Kaeso se pose des questions. Sansierge veut visiblement lui apprendre quelque chose, et pour cela, il compte déployer les grands moyens. Si Kaeso ne comprend pas ce qu'il lui veut, il ne pourra pas sortir. Mais est-ce que c'est cela que demande Sansierge ? Il observe l'humain avec des yeux attentifs.
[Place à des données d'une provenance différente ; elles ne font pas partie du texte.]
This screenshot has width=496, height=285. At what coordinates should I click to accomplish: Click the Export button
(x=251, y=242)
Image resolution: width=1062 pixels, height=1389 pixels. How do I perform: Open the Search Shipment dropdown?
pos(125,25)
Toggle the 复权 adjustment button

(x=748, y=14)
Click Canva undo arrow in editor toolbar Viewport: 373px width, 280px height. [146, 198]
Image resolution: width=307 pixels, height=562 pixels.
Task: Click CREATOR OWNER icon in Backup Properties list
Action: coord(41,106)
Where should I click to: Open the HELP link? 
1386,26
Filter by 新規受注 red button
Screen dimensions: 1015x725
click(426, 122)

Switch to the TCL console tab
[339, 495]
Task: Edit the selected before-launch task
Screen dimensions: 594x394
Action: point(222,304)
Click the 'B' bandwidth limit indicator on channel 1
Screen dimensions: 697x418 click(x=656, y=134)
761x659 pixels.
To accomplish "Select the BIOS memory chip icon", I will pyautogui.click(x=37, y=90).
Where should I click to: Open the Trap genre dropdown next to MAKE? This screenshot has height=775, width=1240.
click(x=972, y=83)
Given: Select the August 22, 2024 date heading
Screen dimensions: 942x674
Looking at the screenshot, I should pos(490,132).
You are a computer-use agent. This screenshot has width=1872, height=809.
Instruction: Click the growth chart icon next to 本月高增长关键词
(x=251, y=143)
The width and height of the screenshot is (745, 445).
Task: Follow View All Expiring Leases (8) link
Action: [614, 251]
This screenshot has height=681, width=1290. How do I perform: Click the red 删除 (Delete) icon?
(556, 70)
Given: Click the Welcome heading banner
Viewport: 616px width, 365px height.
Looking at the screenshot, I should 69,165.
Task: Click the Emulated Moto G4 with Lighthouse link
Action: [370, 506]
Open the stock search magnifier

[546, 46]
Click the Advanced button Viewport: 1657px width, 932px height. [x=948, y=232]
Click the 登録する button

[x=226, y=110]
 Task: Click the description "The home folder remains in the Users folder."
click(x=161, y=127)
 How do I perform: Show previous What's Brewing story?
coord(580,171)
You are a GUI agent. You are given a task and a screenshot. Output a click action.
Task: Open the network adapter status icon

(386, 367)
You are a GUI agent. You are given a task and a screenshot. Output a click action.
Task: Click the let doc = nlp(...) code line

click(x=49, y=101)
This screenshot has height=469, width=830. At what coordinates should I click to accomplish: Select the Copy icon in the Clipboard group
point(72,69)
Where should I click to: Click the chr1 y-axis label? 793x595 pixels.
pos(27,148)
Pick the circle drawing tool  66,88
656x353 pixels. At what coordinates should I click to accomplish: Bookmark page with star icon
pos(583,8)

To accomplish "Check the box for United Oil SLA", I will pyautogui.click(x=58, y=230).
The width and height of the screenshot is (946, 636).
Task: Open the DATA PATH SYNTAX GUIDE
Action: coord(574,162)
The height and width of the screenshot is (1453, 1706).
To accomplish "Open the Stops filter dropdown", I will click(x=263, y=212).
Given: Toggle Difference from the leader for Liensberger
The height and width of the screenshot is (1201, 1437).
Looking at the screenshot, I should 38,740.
Peut-être qu'il se fourvoie, mais il aura au moins essayé. Bon sang, il trouvera ce qu'il a envie de lui fourrer dans le crâne, il y va de sa survie ! Il se sent capable de ne pas boire, cependant, il ne voit pas comment il peut survivre dans ce lieu maudit. Rien qu'à l'idée de rester plus longtemps dans la bibliothèque, il en a des frissons... Cela le dégoûte. Il ne devrait pas se sentir aussi faible : il devrait plutôt avoir envie de démolir la bibliothèque jusqu'à la dernière pierre. Il soupire donc quand il se rend compte que Sansierge n'a pas la moindre envie de le lâcher. Réfléchir, c'est quelque chose d'humain ? Mais il n'est pas humain. Oui, il a des pensées, mais elles sont floues, elles n'ont pas de cohérence. Il a hérité de la pensée, mais il est incapable de la hiérarchiser. Il peut tout au plus lui imprimer une cohérence, l'orienter dans une direction, mais il ne pourra pas en faire une véritable réflexion. Il se contente de ses idées ridicules, parce que ce sont les seules qu'il puisse comprendre. Et ce sont des idées étranges : il y a des envies animales, comme il faut s'y attendre, un rugissement profond à l'idée qu'on le prive de liberté sans être capable d'y faire quelque chose... et il y a quelque chose de proprement humain. Ce que Kaeso essaie d'utiliser face à Sansierge pour le convaincre qu'il peut le laisser. D'accord, le convaincre qu'il a une volonté n'est pas suffisant. Dans ce cas, comment faire pour s'en sortir ? Tu y es. Les yeux de Kaeso s'écarquillent lorsqu'il se rend compte qu'il vient d'avoir un réflexe humain. Constater qu'il y a un problème, et chercher une solution, au lieu de laisser les comportements instinctifs prendre le dessus. Certains animaux font le mort quand ils sont en danger, mais imitent-ils vraiment la mort ? Non, ils se contentent de se plonger dans un état qui détourne leur prédateur d'eux. Mais ils n'imitent pas la mort. Il n'y a que l'homme qui serait capable de le faire consciemment. Et rien que d'y penser, Kaeso hurle.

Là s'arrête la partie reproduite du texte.